== Records for processing ==
[Start of Attachment]
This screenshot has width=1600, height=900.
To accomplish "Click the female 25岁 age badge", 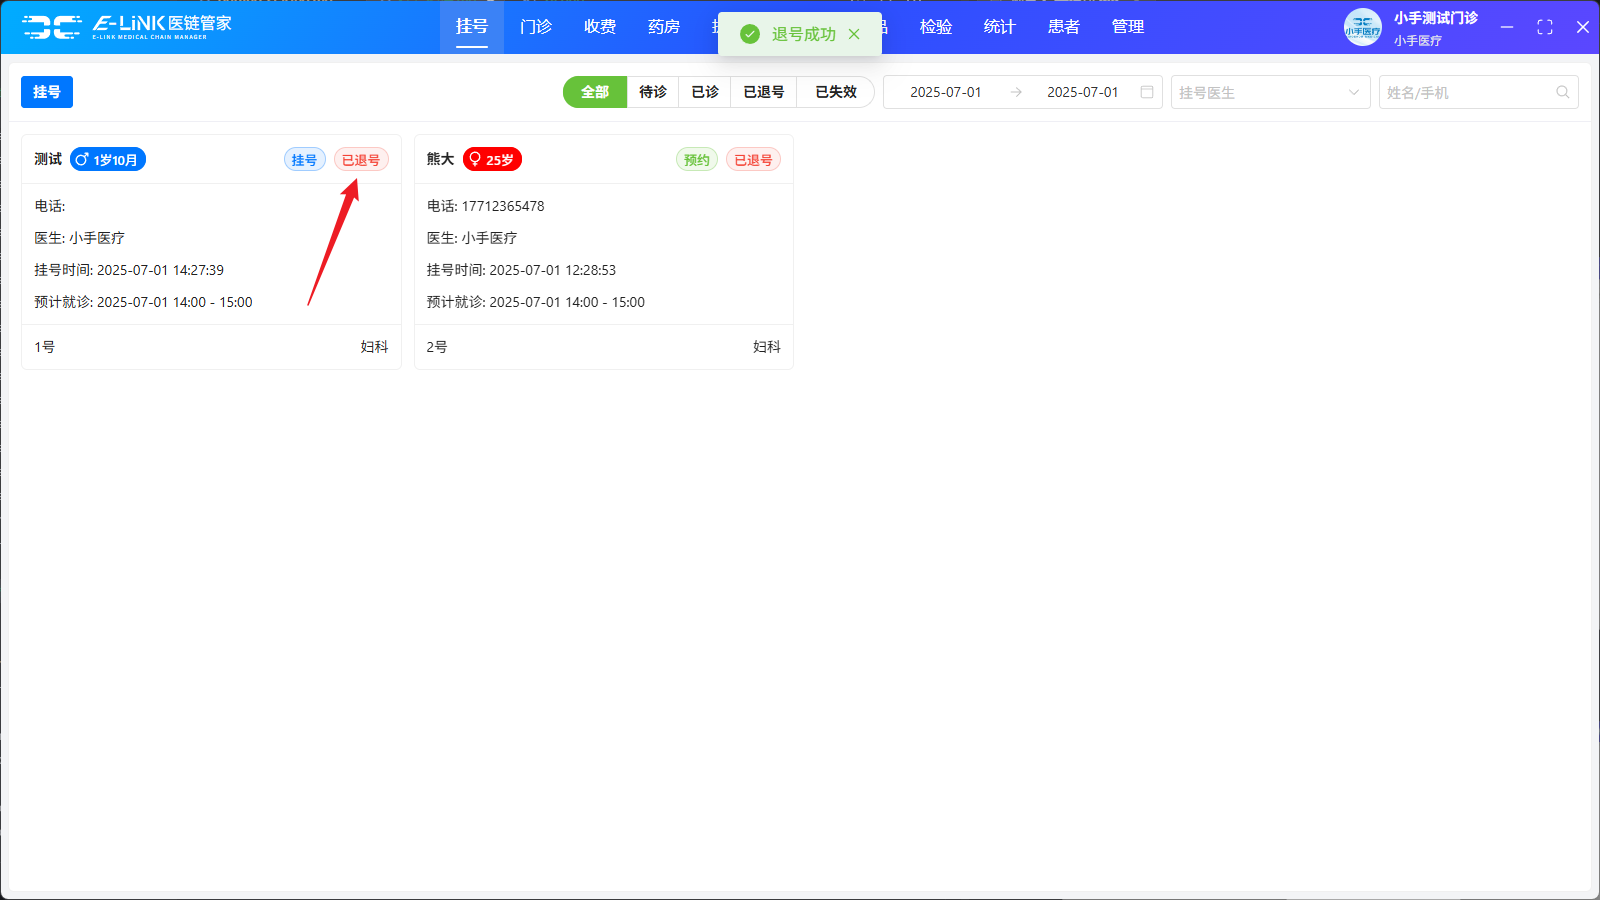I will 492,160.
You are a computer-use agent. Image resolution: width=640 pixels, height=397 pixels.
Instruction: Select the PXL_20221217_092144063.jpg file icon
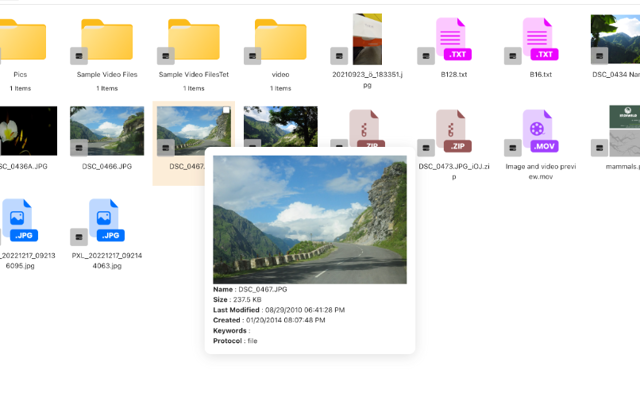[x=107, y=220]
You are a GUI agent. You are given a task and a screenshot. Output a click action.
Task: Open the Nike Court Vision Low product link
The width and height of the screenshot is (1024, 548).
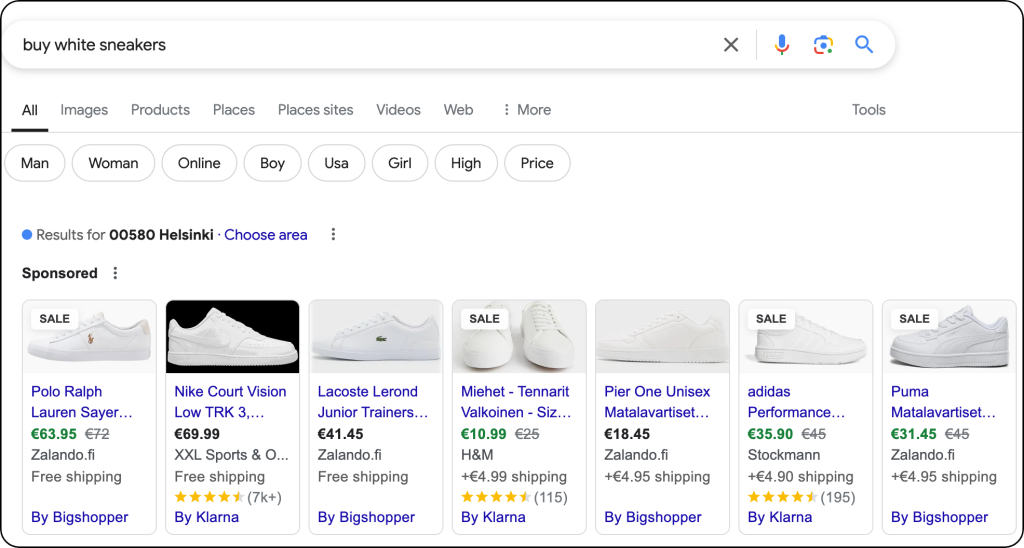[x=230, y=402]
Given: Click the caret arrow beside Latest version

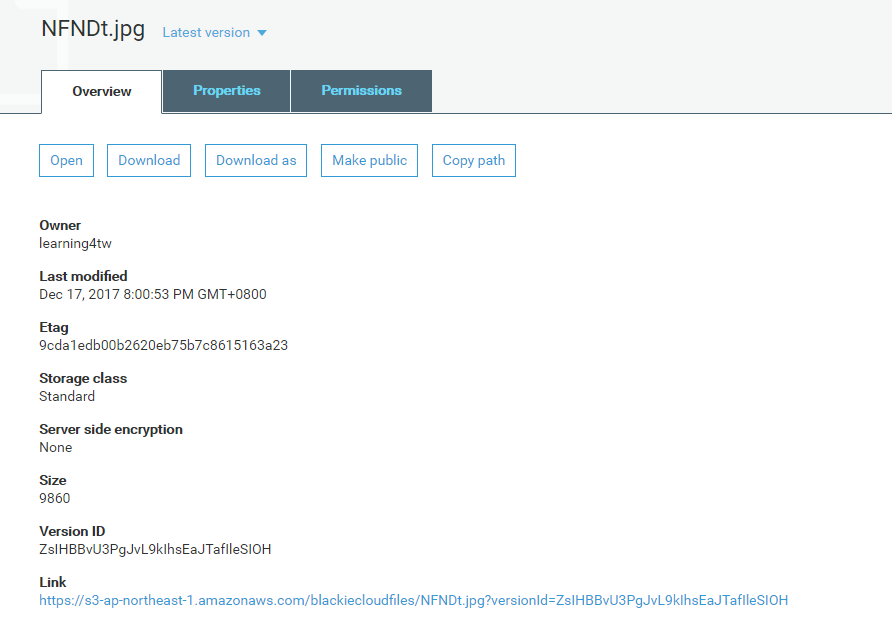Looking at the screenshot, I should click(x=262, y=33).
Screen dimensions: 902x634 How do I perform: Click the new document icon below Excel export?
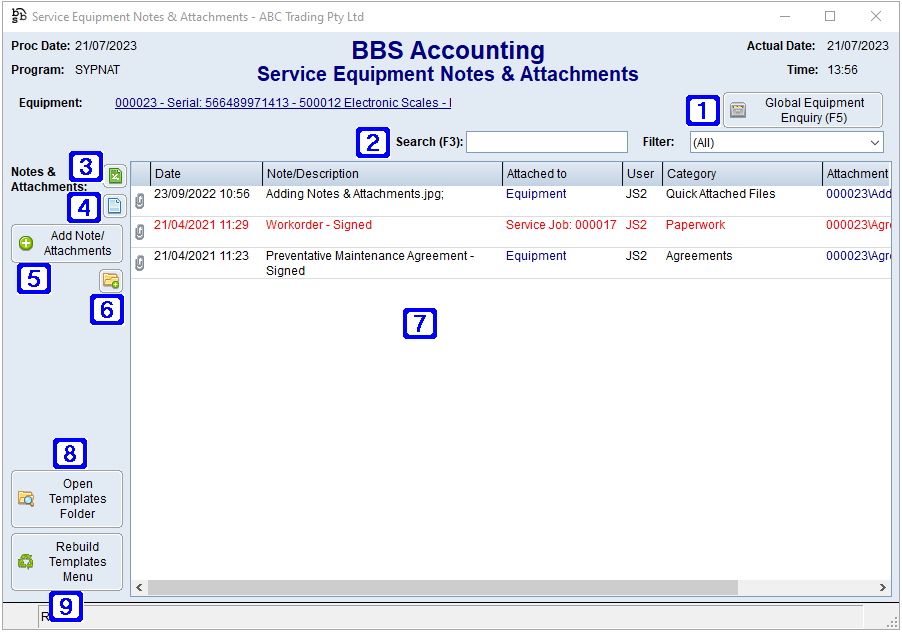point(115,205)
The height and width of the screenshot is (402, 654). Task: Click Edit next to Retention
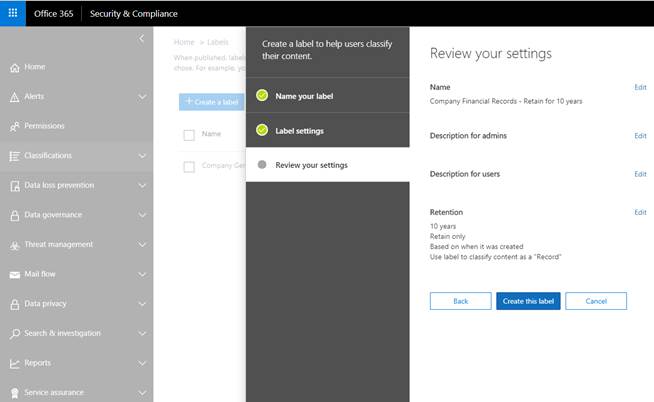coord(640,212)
[End of Attachment]
[Start of Attachment]
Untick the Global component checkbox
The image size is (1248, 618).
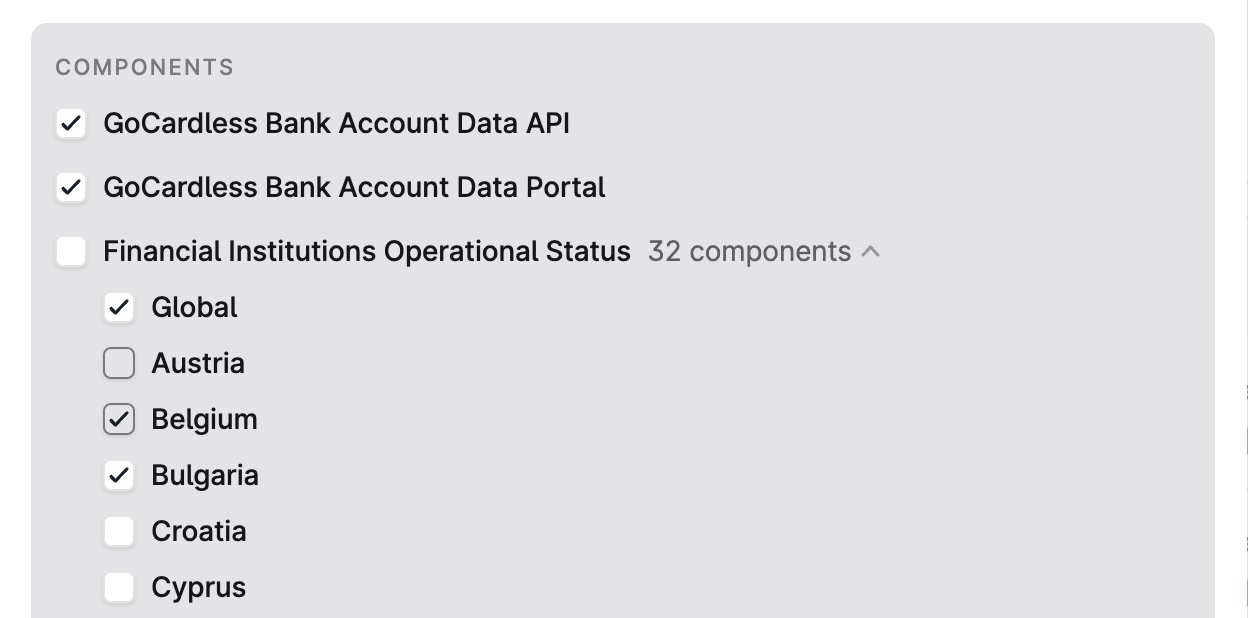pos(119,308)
[End of Attachment]
[Start of Attachment]
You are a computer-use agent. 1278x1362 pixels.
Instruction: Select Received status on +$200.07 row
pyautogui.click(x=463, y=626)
[End of Attachment]
== What is expected ==
Every line above holding the string "pixels" should be listed.

== Written solution ==
You are a computer-use agent. Image resolution: width=640 pixels, height=397 pixels.
You are a computer-use agent. 1278x1362 pixels.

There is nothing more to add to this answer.